Severe directory traversal vulnerability (dotdotslash)

[cristiulian]

It looks like you can easily attack a server written with this library via a directory traversal method.

The %2e%2e%5c character is equivalent to .. so by forging a special url, you can easily request any file on current drive (windows) or anywhere in the system (linux). There are some other equivalent characters too, I've only tested with the one above.
The is_valid_path function only tests against "..", but the list should be way longer.
You can traverse back from a folder (mount point) all the way to any folder and request files such as win.ini or /etc/passwd, expecially when you use the library from a service with elevated access.
This issue is extremely severe in my opinion, is there any way to prevent this behaviour?

[yhirose]

@cristiulian thanks for the report, but I am not able to reproduce it. I checked with 'example/simplesvr.cc' and curl.

Here is the result:

The cpp-httplib server decodes the percent encoded codes to '..', but Server::is_valid_path returns false if the path tries to see above the root.

cpp-httplib/httplib.h

Lines 2429 to 2431 in 82a90a2

	} else if (!path.compare(beg, len, "..")) {
	if (level == 0) { return false; }
	level--;

Did you really confirm that the problem happened on your environment? If so, could you provide the smallest possible code example that can reproduce the problem on your machine when confirming the problem?

Thanks for your help.

[cristiulian]

I've compiled simplesrv.cc and I can confirm it is happening on my environment (WIN 10, VS 2017 and VS 2022). I have used the %2e%2e%5c sequence, although the list of possible sequences is much longer, I can provide it if you want to. For some reason, some of them make it through the is_valid_path ".." check, I suppose they're not converted to "..".
Your example above uses a different sequence and indeed it works as expected and the request is rejected.

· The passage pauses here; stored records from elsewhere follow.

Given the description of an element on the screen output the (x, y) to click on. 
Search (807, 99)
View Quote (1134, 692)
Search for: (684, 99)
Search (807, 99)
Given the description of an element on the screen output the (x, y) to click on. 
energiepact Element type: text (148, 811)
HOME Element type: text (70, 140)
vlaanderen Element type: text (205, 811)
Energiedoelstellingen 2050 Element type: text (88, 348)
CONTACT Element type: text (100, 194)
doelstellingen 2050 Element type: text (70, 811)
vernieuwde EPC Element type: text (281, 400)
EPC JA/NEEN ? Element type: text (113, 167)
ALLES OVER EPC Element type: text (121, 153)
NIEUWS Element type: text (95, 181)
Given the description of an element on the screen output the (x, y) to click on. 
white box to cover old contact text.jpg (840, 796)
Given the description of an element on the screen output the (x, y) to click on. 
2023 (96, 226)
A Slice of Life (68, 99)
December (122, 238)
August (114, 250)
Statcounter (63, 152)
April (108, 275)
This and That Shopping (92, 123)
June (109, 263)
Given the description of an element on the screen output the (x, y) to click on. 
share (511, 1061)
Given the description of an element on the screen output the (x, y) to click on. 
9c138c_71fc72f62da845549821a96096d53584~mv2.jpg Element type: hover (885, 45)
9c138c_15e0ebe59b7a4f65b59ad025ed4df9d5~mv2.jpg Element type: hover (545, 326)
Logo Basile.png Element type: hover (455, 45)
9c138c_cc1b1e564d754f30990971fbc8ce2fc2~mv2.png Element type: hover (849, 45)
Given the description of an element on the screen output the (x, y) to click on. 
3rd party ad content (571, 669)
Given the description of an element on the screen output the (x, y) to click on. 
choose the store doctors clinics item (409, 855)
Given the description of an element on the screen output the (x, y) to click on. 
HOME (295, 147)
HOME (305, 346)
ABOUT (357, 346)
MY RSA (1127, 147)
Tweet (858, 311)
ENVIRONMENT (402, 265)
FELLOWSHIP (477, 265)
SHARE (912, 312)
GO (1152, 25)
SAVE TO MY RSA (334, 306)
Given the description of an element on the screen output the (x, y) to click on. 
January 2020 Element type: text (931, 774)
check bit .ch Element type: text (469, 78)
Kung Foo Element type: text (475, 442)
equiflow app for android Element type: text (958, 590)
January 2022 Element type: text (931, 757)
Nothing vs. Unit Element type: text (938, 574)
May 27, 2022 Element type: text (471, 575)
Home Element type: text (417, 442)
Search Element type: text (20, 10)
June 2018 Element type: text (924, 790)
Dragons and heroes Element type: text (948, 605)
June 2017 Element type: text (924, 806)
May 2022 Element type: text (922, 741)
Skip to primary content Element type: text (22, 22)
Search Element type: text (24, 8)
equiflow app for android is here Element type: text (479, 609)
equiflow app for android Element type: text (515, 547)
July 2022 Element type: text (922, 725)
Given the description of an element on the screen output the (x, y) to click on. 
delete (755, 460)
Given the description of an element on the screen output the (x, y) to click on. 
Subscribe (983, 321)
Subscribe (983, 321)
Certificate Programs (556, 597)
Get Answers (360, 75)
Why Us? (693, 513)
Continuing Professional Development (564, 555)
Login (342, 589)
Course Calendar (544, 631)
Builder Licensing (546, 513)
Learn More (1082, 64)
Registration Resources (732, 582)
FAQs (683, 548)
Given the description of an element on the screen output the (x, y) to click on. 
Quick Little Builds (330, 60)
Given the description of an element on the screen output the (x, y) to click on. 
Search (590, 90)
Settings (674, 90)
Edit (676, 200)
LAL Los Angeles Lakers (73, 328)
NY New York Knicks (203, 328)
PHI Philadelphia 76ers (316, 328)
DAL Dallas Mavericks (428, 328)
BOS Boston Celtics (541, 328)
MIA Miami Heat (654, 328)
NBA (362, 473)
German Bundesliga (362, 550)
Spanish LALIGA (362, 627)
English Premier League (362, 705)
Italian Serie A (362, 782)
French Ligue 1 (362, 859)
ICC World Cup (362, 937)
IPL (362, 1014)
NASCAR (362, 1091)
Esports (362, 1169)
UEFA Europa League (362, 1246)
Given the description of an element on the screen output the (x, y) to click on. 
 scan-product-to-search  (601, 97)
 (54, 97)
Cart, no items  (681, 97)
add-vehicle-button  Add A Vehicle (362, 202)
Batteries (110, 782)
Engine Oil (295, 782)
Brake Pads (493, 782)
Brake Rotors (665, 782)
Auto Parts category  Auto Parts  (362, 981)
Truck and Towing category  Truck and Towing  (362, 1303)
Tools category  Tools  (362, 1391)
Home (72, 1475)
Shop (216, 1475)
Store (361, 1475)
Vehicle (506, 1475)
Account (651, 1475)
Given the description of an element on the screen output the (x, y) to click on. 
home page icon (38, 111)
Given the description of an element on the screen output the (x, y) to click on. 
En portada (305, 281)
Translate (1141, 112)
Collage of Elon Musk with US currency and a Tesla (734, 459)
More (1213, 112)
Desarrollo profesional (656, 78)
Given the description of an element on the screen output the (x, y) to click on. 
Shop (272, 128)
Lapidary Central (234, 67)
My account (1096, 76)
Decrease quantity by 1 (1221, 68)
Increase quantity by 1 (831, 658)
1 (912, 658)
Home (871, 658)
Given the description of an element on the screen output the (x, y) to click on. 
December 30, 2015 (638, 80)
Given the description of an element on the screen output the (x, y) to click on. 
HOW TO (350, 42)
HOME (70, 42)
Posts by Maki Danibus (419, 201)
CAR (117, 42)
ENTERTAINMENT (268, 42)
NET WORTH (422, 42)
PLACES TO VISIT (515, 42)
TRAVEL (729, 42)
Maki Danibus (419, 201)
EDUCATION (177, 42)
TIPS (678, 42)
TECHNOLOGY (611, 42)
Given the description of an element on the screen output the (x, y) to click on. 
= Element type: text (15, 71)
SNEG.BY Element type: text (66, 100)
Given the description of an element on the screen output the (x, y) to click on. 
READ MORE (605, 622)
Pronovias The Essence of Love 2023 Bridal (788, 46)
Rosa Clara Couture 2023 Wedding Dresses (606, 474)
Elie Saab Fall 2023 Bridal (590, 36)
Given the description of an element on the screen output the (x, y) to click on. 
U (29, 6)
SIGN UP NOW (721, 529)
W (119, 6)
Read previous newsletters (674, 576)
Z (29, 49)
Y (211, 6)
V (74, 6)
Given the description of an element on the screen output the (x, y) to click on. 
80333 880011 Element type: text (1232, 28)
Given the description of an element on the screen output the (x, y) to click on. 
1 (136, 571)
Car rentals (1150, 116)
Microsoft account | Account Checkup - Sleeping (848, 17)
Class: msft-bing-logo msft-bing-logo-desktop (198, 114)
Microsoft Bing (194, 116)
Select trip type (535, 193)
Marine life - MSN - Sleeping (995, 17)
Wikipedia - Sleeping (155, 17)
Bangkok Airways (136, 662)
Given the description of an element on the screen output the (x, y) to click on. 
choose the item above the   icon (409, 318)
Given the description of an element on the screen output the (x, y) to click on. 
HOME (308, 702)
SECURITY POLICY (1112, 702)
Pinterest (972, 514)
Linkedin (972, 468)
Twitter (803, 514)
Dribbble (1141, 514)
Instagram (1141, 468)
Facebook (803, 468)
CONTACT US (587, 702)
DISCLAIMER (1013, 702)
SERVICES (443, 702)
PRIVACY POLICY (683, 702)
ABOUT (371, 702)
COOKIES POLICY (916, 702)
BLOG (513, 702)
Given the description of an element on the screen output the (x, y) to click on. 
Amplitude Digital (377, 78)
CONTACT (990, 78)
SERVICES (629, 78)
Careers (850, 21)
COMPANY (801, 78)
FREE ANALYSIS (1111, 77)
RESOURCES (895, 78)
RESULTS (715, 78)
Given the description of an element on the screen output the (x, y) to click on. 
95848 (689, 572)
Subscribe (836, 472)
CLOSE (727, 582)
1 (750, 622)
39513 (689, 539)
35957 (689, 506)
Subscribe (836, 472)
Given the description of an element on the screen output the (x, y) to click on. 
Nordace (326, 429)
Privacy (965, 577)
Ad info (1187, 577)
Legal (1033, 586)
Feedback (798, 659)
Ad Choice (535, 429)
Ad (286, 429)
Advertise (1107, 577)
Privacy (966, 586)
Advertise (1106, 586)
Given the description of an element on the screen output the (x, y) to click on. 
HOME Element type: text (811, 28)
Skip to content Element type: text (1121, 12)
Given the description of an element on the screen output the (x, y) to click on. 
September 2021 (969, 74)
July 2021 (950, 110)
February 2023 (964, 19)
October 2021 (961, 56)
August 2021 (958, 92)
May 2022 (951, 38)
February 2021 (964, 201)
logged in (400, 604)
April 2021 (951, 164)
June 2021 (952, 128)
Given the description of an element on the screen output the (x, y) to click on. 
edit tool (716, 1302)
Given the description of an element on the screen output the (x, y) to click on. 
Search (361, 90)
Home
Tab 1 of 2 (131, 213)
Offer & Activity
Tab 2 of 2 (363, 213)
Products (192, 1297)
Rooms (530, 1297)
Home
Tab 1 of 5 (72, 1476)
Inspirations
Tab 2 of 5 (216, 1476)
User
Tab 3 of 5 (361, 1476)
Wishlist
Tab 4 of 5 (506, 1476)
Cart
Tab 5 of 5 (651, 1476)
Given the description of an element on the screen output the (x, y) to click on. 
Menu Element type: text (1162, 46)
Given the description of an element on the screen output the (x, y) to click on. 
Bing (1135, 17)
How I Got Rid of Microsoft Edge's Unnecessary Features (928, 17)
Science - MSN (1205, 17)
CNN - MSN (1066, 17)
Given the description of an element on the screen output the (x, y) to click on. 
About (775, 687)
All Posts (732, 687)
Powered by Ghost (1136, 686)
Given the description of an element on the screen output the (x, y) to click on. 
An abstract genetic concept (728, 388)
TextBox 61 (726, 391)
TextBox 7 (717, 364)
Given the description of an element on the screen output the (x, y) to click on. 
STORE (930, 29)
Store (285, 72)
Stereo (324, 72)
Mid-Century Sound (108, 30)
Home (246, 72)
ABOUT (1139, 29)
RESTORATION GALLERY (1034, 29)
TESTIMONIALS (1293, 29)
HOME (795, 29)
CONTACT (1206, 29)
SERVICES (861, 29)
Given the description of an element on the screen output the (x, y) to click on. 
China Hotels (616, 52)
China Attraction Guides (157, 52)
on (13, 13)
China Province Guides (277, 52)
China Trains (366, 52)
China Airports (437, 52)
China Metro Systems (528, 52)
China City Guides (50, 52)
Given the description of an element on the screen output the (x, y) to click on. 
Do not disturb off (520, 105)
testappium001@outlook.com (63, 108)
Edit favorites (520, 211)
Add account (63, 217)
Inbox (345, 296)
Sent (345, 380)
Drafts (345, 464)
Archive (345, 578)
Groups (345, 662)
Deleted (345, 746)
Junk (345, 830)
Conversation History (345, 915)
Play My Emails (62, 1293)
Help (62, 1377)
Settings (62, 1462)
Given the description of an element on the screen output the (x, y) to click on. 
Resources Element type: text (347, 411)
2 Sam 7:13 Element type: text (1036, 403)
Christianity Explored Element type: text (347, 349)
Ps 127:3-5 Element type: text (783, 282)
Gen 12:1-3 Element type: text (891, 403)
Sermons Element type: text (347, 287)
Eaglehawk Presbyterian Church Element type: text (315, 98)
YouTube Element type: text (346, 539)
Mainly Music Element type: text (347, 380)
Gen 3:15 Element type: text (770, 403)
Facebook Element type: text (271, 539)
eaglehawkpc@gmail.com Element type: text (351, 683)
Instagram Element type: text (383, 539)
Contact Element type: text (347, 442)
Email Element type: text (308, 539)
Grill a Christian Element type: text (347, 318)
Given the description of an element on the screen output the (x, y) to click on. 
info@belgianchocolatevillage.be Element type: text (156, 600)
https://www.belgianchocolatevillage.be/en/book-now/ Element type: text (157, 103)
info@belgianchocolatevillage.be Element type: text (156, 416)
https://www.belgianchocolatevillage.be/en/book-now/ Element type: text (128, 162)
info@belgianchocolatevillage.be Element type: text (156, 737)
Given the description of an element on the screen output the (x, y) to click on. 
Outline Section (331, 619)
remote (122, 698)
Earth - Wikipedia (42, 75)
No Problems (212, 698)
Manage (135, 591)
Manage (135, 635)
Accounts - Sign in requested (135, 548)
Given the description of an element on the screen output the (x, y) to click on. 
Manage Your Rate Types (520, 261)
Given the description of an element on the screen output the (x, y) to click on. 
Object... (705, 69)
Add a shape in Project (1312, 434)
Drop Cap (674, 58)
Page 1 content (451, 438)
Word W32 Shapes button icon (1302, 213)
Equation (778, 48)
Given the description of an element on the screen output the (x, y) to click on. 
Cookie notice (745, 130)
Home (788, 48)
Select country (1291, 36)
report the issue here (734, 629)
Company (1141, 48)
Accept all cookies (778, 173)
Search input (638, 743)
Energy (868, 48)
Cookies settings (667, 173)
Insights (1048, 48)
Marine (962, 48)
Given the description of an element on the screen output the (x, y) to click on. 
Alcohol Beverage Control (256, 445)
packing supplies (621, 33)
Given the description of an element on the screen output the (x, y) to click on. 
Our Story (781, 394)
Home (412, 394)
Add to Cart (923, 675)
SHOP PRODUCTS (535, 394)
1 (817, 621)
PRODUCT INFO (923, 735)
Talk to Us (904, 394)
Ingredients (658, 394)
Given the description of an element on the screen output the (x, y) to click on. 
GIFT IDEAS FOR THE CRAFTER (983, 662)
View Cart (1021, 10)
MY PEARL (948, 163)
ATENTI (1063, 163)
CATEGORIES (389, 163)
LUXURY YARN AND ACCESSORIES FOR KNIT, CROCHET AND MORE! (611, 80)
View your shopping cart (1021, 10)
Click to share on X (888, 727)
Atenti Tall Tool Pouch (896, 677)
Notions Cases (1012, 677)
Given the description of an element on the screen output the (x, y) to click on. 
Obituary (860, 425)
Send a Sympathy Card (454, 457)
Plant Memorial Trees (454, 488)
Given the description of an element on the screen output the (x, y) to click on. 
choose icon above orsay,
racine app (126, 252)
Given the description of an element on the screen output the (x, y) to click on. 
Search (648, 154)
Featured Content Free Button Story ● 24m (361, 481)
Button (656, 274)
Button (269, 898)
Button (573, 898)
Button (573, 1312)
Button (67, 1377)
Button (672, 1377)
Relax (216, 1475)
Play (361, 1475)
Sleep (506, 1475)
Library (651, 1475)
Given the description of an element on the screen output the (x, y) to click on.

curl -kI "http://localhost:8080/%2e%2e%5c/httplib.h"

[yhirose]

@cristiulian I confirmed this issue on my Windows machine and fixed it. Thanks for your report!

[cschreib-ibex]

Hello. Can you confirm this affects Windows only? The release notes didn't specify. I am not able to exploit this on a Linux build.

[yhirose]

Yes, I confirmed that it happened only on Windows.